Collected data entries
Content starts

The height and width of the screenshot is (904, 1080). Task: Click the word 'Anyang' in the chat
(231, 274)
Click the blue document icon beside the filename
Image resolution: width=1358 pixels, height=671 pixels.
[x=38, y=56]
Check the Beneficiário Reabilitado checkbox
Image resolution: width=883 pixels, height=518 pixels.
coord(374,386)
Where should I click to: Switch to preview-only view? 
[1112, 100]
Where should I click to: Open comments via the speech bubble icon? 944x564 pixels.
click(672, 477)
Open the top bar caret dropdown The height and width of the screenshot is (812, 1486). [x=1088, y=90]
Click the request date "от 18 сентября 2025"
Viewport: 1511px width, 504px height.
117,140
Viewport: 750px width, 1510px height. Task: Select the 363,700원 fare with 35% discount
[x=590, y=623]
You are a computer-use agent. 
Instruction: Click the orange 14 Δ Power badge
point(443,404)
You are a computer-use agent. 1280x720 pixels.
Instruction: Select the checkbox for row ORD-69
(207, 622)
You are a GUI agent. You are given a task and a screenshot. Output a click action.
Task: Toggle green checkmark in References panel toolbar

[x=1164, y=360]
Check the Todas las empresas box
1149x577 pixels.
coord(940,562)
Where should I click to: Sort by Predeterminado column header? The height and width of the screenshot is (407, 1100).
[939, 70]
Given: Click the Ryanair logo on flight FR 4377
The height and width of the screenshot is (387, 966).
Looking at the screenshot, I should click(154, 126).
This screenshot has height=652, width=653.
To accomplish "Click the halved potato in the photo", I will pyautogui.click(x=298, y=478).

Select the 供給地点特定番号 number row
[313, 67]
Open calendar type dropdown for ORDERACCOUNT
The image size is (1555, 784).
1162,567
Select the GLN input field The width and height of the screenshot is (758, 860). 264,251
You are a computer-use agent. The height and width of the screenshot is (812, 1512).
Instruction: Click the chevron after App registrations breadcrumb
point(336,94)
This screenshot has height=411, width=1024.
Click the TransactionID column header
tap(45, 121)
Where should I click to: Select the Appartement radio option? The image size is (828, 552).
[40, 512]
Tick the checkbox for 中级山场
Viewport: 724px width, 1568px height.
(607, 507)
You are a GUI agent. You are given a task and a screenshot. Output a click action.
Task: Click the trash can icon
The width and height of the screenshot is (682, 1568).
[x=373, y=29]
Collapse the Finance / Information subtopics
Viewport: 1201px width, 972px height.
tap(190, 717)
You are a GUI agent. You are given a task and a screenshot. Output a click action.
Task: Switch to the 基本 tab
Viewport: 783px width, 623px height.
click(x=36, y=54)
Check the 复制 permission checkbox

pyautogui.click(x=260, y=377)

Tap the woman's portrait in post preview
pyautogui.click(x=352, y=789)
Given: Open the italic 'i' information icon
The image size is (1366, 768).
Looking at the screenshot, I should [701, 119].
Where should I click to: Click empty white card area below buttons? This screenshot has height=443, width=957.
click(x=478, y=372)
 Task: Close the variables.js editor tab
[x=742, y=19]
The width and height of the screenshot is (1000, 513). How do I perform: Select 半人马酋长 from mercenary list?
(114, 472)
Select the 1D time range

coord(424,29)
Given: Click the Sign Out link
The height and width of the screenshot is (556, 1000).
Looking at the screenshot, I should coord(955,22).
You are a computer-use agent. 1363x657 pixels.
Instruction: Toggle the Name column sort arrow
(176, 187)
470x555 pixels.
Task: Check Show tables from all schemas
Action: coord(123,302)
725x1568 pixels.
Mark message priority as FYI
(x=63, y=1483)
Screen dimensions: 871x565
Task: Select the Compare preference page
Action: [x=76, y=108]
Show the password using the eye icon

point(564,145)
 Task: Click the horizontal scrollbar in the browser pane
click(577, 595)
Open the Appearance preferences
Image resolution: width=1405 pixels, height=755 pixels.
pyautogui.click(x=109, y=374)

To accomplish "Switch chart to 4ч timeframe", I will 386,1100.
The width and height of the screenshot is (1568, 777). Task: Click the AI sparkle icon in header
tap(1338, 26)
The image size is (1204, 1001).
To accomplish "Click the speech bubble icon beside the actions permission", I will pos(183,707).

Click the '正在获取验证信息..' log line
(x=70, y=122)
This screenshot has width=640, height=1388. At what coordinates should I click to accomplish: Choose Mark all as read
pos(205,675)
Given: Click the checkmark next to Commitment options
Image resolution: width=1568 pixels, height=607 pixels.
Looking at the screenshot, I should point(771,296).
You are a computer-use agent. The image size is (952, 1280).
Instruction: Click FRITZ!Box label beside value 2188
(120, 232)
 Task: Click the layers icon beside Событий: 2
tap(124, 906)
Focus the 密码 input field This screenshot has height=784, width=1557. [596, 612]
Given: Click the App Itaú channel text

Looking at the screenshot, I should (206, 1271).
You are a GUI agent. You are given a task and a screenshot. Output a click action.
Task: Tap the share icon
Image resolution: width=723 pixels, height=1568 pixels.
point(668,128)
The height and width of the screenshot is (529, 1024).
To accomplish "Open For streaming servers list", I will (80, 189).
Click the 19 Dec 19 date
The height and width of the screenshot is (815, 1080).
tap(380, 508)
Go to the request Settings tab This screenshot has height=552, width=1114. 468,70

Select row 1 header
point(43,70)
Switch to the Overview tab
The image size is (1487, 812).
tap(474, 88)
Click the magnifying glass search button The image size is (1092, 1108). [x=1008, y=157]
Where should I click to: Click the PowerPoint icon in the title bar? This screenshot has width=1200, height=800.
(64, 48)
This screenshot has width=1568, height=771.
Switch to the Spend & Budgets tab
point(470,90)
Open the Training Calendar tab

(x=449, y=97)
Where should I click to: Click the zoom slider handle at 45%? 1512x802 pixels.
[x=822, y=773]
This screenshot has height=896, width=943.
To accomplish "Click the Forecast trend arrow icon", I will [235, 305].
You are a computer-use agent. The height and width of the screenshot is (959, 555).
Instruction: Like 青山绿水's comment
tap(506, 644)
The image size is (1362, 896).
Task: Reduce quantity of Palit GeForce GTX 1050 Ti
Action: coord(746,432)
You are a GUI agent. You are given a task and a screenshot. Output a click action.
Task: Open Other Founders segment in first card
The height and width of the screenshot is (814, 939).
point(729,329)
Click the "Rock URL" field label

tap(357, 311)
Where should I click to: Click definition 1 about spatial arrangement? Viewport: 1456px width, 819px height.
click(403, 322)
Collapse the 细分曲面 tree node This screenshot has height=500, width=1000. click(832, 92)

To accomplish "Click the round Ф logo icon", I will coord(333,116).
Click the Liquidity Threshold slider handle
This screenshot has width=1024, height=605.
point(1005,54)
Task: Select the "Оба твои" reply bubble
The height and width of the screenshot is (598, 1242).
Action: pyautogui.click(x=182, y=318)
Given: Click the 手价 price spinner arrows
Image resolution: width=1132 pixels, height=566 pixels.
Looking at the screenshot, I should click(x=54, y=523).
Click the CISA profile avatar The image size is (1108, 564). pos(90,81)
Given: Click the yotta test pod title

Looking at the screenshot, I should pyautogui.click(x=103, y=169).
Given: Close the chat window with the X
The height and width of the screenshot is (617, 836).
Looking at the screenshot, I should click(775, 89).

Content ends

Activity: Every entry above should be written out again, precisely.

Answer space:
The height and width of the screenshot is (904, 1080). Task: Click the word 'Anyang' in the chat
(231, 274)
Click the blue document icon beside the filename
Image resolution: width=1358 pixels, height=671 pixels.
[x=38, y=56]
Check the Beneficiário Reabilitado checkbox
Image resolution: width=883 pixels, height=518 pixels.
coord(374,386)
Where should I click to: Switch to preview-only view? 
[1112, 100]
Where should I click to: Open comments via the speech bubble icon? 944x564 pixels.
click(672, 477)
Open the top bar caret dropdown The height and width of the screenshot is (812, 1486). [x=1088, y=90]
Click the request date "от 18 сентября 2025"
Viewport: 1511px width, 504px height.
117,140
Viewport: 750px width, 1510px height. Task: Select the 363,700원 fare with 35% discount
[x=590, y=623]
You are a computer-use agent. 
Instruction: Click the orange 14 Δ Power badge
point(443,404)
You are a computer-use agent. 1280x720 pixels.
Instruction: Select the checkbox for row ORD-69
(207, 622)
You are a GUI agent. You are given a task and a screenshot. Output a click action.
Task: Toggle green checkmark in References panel toolbar

[x=1164, y=360]
Check the Todas las empresas box
1149x577 pixels.
coord(940,562)
Where should I click to: Sort by Predeterminado column header? The height and width of the screenshot is (407, 1100).
[939, 70]
Given: Click the Ryanair logo on flight FR 4377
The height and width of the screenshot is (387, 966).
Looking at the screenshot, I should click(154, 126).
This screenshot has height=652, width=653.
To accomplish "Click the halved potato in the photo", I will pyautogui.click(x=298, y=478).

Select the 供給地点特定番号 number row
[313, 67]
Open calendar type dropdown for ORDERACCOUNT
The image size is (1555, 784).
1162,567
Select the GLN input field The width and height of the screenshot is (758, 860). 264,251
You are a computer-use agent. The height and width of the screenshot is (812, 1512).
Instruction: Click the chevron after App registrations breadcrumb
point(336,94)
This screenshot has height=411, width=1024.
Click the TransactionID column header
tap(45, 121)
Where should I click to: Select the Appartement radio option? The image size is (828, 552).
[40, 512]
Tick the checkbox for 中级山场
Viewport: 724px width, 1568px height.
(607, 507)
You are a GUI agent. You are given a task and a screenshot. Output a click action.
Task: Click the trash can icon
The width and height of the screenshot is (682, 1568).
[x=373, y=29]
Collapse the Finance / Information subtopics
Viewport: 1201px width, 972px height.
tap(190, 717)
You are a GUI agent. You are given a task and a screenshot. Output a click action.
Task: Switch to the 基本 tab
Viewport: 783px width, 623px height.
click(x=36, y=54)
Check the 复制 permission checkbox

pyautogui.click(x=260, y=377)

Tap the woman's portrait in post preview
pyautogui.click(x=352, y=789)
Given: Open the italic 'i' information icon
The image size is (1366, 768).
Looking at the screenshot, I should [701, 119].
Where should I click to: Click empty white card area below buttons? This screenshot has height=443, width=957.
click(x=478, y=372)
 Task: Close the variables.js editor tab
[x=742, y=19]
The width and height of the screenshot is (1000, 513). How do I perform: Select 半人马酋长 from mercenary list?
(114, 472)
Select the 1D time range

coord(424,29)
Given: Click the Sign Out link
The height and width of the screenshot is (556, 1000).
Looking at the screenshot, I should coord(955,22).
You are a computer-use agent. 1363x657 pixels.
Instruction: Toggle the Name column sort arrow
(176, 187)
470x555 pixels.
Task: Check Show tables from all schemas
Action: coord(123,302)
725x1568 pixels.
Mark message priority as FYI
(x=63, y=1483)
Screen dimensions: 871x565
Task: Select the Compare preference page
Action: [x=76, y=108]
Show the password using the eye icon

point(564,145)
 Task: Click the horizontal scrollbar in the browser pane
click(577, 595)
Open the Appearance preferences
Image resolution: width=1405 pixels, height=755 pixels.
pyautogui.click(x=109, y=374)

To accomplish "Switch chart to 4ч timeframe", I will 386,1100.
The width and height of the screenshot is (1568, 777). Task: Click the AI sparkle icon in header
tap(1338, 26)
The image size is (1204, 1001).
To accomplish "Click the speech bubble icon beside the actions permission", I will pos(183,707).

Click the '正在获取验证信息..' log line
(x=70, y=122)
This screenshot has width=640, height=1388. At what coordinates should I click to accomplish: Choose Mark all as read
pos(205,675)
Given: Click the checkmark next to Commitment options
Image resolution: width=1568 pixels, height=607 pixels.
Looking at the screenshot, I should point(771,296).
You are a computer-use agent. The image size is (952, 1280).
Instruction: Click FRITZ!Box label beside value 2188
(120, 232)
 Task: Click the layers icon beside Событий: 2
tap(124, 906)
Focus the 密码 input field This screenshot has height=784, width=1557. [596, 612]
Given: Click the App Itaú channel text

Looking at the screenshot, I should (206, 1271).
You are a GUI agent. You are given a task and a screenshot. Output a click action.
Task: Tap the share icon
Image resolution: width=723 pixels, height=1568 pixels.
point(668,128)
The height and width of the screenshot is (529, 1024).
To accomplish "Open For streaming servers list", I will (80, 189).
Click the 19 Dec 19 date
The height and width of the screenshot is (815, 1080).
tap(380, 508)
Go to the request Settings tab This screenshot has height=552, width=1114. 468,70

Select row 1 header
point(43,70)
Switch to the Overview tab
The image size is (1487, 812).
tap(474, 88)
Click the magnifying glass search button The image size is (1092, 1108). [x=1008, y=157]
Where should I click to: Click the PowerPoint icon in the title bar? This screenshot has width=1200, height=800.
(64, 48)
This screenshot has width=1568, height=771.
Switch to the Spend & Budgets tab
point(470,90)
Open the Training Calendar tab

(x=449, y=97)
Where should I click to: Click the zoom slider handle at 45%? 1512x802 pixels.
[x=822, y=773]
This screenshot has height=896, width=943.
To accomplish "Click the Forecast trend arrow icon", I will [235, 305].
You are a computer-use agent. The height and width of the screenshot is (959, 555).
Instruction: Like 青山绿水's comment
tap(506, 644)
The image size is (1362, 896).
Task: Reduce quantity of Palit GeForce GTX 1050 Ti
Action: coord(746,432)
You are a GUI agent. You are given a task and a screenshot. Output a click action.
Task: Open Other Founders segment in first card
The height and width of the screenshot is (814, 939).
point(729,329)
Click the "Rock URL" field label

tap(357, 311)
Where should I click to: Click definition 1 about spatial arrangement? Viewport: 1456px width, 819px height.
click(403, 322)
Collapse the 细分曲面 tree node This screenshot has height=500, width=1000. click(832, 92)

To accomplish "Click the round Ф logo icon", I will coord(333,116).
Click the Liquidity Threshold slider handle
This screenshot has width=1024, height=605.
point(1005,54)
Task: Select the "Оба твои" reply bubble
The height and width of the screenshot is (598, 1242).
Action: pyautogui.click(x=182, y=318)
Given: Click the 手价 price spinner arrows
Image resolution: width=1132 pixels, height=566 pixels.
Looking at the screenshot, I should click(x=54, y=523).
Click the CISA profile avatar The image size is (1108, 564). pos(90,81)
Given: Click the yotta test pod title

Looking at the screenshot, I should pyautogui.click(x=103, y=169).
Given: Close the chat window with the X
The height and width of the screenshot is (617, 836).
Looking at the screenshot, I should click(775, 89).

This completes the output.